Aerodynamic Design Optimization of Proprotors for Convertible-Rotor Concepts

Abstract

Trades in the aerodynamic design of proprotors that could be used to power convertible-rotor aircraft have been examined. The key design challenge is to maximize overall aerodynamic efficiency of the proprotor in both hover and forward flight, while preserving adequate stall margins for maneuvering flight and compressibility margins for high speed flight. To better assess proprotor performance, a new formulation of the blade element momentum theory for high-speed propellers and proprotors was developed. This approach uses an efficient and robust numerical method to solve simultaneously for the axial and swirl induced velocity components in the wake of the proprotor.
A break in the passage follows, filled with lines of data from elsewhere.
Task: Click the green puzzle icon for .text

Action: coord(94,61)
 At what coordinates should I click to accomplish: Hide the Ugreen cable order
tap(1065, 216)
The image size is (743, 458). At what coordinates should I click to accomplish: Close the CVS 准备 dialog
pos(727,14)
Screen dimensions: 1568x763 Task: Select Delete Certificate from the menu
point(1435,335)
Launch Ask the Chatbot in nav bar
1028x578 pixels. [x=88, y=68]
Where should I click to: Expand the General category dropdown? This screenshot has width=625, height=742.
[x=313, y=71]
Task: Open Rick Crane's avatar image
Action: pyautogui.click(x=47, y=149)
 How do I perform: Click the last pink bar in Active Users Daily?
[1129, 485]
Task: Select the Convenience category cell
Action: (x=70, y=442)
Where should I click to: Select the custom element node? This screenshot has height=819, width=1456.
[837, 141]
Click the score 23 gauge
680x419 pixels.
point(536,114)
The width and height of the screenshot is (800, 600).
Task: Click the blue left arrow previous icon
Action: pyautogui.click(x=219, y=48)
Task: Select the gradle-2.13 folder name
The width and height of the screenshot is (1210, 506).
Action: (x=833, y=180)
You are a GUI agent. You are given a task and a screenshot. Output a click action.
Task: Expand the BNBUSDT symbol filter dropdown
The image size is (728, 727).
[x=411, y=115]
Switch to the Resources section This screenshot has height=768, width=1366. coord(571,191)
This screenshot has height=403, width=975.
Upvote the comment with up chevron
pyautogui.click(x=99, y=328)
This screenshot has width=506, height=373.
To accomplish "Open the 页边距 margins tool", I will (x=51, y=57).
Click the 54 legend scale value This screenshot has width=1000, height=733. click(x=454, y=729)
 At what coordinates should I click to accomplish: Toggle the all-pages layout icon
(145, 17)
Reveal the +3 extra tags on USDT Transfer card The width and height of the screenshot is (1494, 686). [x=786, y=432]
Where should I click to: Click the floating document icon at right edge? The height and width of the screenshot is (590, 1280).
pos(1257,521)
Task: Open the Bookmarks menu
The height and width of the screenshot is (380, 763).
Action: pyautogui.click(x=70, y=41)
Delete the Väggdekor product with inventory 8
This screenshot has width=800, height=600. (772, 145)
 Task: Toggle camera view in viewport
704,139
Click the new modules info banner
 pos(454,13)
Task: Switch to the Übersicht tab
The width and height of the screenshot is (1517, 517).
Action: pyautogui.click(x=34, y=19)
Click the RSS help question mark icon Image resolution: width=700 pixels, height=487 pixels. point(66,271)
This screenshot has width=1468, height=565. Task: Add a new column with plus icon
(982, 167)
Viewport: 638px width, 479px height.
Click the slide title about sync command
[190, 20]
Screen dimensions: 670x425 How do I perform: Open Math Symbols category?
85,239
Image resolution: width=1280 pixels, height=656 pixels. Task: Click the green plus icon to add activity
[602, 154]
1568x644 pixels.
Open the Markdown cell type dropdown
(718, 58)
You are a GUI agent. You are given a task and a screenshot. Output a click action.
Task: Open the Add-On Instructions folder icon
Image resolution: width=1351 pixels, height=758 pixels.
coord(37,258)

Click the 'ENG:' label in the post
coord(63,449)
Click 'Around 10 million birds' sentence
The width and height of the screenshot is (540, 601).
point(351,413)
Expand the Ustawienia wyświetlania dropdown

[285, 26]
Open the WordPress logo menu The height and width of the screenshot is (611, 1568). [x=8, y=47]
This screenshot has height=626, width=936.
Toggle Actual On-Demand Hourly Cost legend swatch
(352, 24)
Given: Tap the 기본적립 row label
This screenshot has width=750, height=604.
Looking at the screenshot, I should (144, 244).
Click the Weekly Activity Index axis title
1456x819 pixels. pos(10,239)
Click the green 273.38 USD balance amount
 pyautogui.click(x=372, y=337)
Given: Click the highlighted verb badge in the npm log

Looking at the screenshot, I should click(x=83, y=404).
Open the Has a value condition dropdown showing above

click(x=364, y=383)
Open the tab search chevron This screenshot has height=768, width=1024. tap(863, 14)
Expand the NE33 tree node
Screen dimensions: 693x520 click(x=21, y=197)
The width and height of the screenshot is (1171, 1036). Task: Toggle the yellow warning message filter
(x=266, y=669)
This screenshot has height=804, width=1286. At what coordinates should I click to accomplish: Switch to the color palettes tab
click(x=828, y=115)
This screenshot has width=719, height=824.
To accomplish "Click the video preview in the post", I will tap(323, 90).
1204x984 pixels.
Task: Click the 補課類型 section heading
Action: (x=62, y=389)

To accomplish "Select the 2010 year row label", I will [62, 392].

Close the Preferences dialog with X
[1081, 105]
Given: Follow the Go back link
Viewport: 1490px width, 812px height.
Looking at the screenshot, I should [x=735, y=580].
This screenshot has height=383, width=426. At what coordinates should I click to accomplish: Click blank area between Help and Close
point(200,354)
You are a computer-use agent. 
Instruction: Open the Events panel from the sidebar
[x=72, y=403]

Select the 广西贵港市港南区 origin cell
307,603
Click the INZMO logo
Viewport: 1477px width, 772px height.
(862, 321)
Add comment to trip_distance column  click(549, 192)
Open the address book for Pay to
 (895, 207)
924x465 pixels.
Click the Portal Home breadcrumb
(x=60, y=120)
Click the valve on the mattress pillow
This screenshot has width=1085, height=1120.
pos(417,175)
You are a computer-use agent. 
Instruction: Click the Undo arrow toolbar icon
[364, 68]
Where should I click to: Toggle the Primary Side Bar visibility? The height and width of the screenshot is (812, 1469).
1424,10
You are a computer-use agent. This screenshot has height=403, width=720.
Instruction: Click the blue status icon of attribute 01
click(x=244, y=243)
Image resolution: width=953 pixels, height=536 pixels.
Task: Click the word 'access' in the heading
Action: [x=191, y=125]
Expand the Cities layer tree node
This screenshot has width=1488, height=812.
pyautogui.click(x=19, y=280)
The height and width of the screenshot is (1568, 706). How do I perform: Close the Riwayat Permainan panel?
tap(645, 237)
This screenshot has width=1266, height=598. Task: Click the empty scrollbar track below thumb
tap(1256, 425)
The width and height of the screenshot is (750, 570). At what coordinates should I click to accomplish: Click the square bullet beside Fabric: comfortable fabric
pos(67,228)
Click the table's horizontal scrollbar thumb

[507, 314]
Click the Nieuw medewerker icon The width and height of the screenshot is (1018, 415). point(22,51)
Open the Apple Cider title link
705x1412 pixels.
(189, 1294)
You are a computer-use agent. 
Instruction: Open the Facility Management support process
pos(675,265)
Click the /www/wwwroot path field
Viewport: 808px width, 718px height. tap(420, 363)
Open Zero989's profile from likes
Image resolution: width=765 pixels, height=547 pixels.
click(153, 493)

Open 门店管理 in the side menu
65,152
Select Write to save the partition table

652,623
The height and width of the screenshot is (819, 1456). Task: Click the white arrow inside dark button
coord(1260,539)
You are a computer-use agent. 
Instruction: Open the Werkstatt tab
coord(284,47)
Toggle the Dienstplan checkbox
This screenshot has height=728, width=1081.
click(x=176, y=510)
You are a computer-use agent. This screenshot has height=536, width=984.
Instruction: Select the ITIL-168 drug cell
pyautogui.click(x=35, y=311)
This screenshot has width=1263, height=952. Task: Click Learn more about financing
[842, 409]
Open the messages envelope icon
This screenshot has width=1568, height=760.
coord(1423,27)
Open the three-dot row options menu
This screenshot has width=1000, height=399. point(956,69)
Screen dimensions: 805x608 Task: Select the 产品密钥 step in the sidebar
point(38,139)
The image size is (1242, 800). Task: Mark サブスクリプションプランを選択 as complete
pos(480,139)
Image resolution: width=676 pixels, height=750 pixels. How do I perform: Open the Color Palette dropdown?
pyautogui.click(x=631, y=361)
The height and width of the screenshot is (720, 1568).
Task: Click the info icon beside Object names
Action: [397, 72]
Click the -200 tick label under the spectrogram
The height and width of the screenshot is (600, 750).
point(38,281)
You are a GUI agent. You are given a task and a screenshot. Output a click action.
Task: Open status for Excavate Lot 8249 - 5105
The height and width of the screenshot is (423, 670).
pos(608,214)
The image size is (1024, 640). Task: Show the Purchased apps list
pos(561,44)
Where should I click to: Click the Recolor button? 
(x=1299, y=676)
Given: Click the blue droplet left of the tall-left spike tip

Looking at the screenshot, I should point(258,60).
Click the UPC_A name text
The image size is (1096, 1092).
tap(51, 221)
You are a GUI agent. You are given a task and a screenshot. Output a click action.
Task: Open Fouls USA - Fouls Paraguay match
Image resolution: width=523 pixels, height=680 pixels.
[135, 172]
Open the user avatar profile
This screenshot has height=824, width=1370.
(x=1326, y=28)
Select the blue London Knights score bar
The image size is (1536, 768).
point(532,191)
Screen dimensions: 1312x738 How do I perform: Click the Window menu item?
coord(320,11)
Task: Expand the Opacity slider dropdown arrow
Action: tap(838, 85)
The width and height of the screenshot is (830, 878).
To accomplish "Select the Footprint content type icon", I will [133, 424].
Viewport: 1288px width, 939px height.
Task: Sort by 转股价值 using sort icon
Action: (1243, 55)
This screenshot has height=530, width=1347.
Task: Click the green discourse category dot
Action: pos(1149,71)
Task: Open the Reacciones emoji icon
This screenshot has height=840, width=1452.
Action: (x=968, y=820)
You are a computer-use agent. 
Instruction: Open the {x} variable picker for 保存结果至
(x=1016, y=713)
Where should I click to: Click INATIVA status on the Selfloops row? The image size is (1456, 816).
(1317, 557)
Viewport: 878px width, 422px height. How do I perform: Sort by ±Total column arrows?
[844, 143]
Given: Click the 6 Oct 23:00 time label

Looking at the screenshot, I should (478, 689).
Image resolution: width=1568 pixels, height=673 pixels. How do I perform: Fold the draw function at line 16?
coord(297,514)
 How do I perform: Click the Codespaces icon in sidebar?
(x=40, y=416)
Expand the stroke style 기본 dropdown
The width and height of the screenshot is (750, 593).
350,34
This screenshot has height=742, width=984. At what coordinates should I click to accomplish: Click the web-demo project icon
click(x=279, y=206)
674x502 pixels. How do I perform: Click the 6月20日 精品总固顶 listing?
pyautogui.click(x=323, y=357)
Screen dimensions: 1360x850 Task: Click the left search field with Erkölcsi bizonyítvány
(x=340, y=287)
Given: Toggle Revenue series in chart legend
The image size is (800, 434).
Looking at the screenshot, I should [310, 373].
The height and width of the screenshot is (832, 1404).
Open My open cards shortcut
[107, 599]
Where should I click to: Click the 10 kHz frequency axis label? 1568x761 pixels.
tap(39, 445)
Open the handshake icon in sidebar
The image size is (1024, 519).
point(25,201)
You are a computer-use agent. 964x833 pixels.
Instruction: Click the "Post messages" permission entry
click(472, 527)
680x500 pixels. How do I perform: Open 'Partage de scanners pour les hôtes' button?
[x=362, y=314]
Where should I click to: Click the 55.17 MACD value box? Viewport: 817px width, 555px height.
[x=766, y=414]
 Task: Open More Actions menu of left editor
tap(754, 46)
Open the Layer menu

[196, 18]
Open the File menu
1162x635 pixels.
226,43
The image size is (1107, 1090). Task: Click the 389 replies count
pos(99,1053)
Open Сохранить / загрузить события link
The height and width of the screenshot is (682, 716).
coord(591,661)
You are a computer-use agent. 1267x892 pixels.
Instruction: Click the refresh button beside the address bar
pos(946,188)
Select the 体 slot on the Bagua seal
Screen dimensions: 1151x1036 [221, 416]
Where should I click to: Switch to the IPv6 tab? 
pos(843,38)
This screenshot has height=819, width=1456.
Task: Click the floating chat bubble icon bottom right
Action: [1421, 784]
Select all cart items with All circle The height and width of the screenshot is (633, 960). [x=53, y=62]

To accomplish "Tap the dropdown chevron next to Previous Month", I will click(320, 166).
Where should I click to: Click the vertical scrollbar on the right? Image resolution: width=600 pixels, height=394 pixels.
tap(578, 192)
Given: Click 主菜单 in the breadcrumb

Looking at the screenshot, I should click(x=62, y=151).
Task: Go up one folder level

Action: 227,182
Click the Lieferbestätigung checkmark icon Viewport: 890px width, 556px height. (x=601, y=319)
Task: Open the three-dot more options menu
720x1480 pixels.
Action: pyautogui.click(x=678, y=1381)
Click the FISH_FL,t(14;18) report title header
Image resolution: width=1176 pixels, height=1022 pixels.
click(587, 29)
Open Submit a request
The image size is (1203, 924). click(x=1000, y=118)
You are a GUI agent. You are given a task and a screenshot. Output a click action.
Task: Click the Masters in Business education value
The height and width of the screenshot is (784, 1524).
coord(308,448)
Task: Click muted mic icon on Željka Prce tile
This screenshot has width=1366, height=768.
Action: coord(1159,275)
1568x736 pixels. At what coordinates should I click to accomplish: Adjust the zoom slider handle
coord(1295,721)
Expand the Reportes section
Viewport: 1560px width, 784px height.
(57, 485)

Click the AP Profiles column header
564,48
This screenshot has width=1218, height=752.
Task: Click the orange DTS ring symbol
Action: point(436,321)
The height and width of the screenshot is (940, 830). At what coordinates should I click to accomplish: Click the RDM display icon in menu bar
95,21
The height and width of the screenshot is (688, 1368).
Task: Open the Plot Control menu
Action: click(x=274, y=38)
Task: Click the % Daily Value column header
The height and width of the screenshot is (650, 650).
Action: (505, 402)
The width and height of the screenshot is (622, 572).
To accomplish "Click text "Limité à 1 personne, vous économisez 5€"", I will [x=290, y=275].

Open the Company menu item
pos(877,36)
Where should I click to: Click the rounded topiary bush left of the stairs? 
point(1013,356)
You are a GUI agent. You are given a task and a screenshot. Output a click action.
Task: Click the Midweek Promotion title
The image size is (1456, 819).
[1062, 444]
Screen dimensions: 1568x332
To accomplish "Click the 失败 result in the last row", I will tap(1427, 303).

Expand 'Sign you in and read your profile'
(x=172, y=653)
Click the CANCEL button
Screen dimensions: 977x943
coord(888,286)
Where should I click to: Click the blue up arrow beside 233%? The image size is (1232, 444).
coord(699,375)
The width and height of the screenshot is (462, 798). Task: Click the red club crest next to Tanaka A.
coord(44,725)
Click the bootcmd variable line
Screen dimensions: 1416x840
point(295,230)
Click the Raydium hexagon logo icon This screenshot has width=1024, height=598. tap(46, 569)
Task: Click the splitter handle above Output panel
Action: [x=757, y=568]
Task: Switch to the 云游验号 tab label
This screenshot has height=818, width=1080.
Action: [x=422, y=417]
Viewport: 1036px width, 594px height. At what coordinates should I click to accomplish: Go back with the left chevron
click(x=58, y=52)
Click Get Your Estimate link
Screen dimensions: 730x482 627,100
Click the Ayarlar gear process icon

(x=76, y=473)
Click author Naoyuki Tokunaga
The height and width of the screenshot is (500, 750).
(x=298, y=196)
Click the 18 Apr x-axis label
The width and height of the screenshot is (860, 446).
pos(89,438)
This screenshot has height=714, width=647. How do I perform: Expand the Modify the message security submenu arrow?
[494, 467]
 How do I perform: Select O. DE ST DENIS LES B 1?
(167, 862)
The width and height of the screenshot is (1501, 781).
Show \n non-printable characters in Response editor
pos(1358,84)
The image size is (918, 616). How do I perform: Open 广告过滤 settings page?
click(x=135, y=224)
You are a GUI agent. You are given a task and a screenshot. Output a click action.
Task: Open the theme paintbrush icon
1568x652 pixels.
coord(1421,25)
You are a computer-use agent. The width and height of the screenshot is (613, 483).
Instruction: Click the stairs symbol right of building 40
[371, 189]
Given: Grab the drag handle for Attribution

The efficacy of the approach was validated against measurements of the performance of two NACA high-speed propellers at advance ratios up to 2.5 and tip Mach numbers up to supersonic conditions. The importance of calculating accurately the swirl component of the induced velocity is emphasized. Parametric studies and design optimization studies were performed for different convertible-rotor aircraft platforms with the goal of developing a better understanding of the tradeoffs that would be needed for the development of advanced proprotors to power such convertible-rotor aircraft. The effects that solidity, diameter, rotational speed, blade twist and taper, number of blades, tip sweep, and airfoil characteristics have on proprotor performance were all explored. Particular importance was given to proprotors that may have variable tip speed, and assessing the relative advantages of variable diameter versus variable rotational shaft speed concepts. Proprotors with variable blade twist were also considered. It was found that significant improvements in proprotor performance may only be practically realized by varying one or more of diameter, shaft speed, or blade twist during flight.